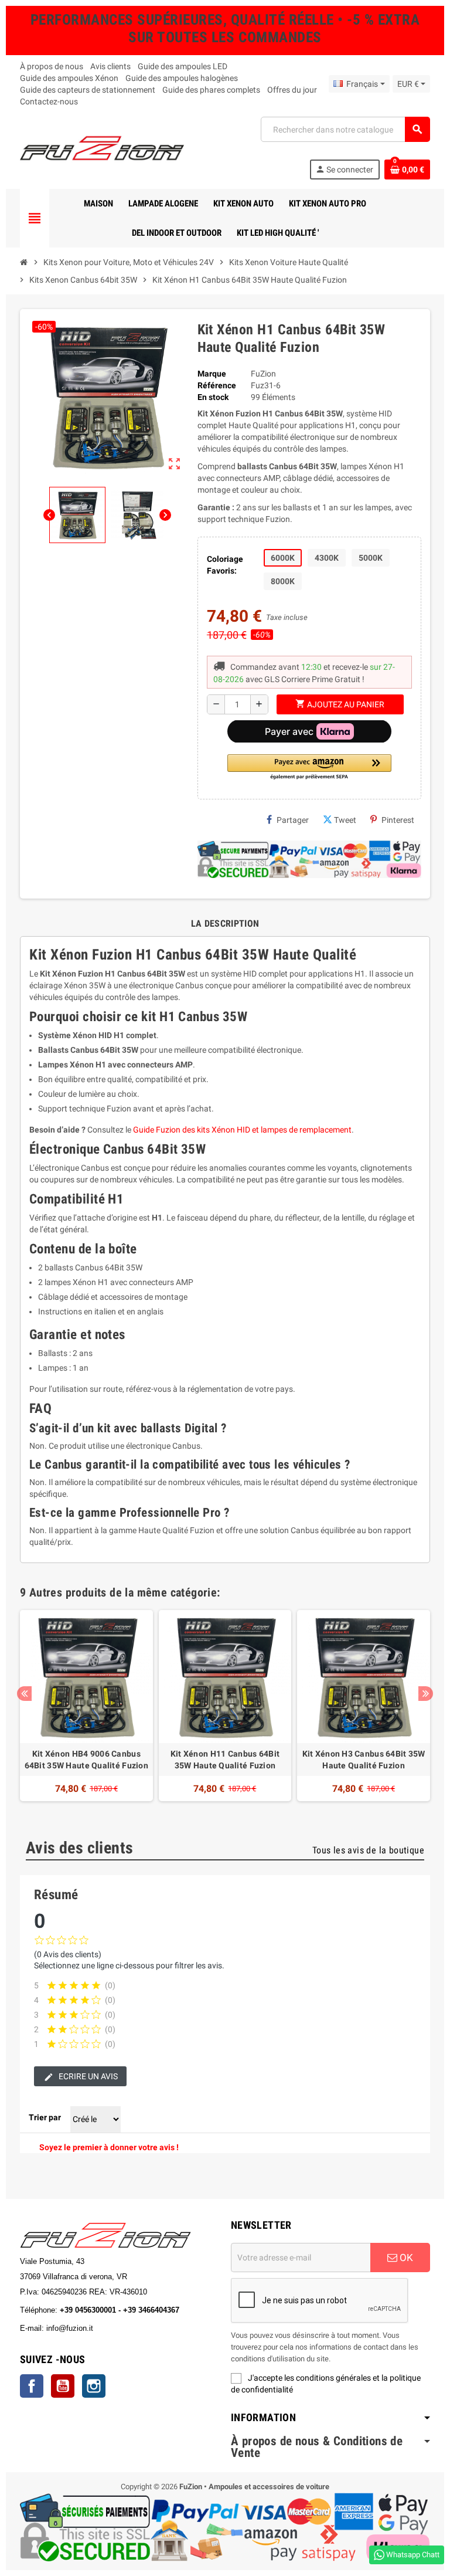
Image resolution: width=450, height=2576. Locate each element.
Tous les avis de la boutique (368, 1850)
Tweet (345, 820)
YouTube (62, 2386)
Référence (216, 385)
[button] (309, 767)
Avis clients (110, 66)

▬▬▬

* Exercise requirements:
With the pictures left aside, set down each entry above exactly as it stands.

* Solution for this task:
Image resolution: width=450, height=2576. Locate each element.
Tous les avis de la boutique (368, 1850)
Tweet (345, 820)
YouTube (62, 2386)
Référence (216, 385)
[button] (309, 767)
Avis clients (110, 66)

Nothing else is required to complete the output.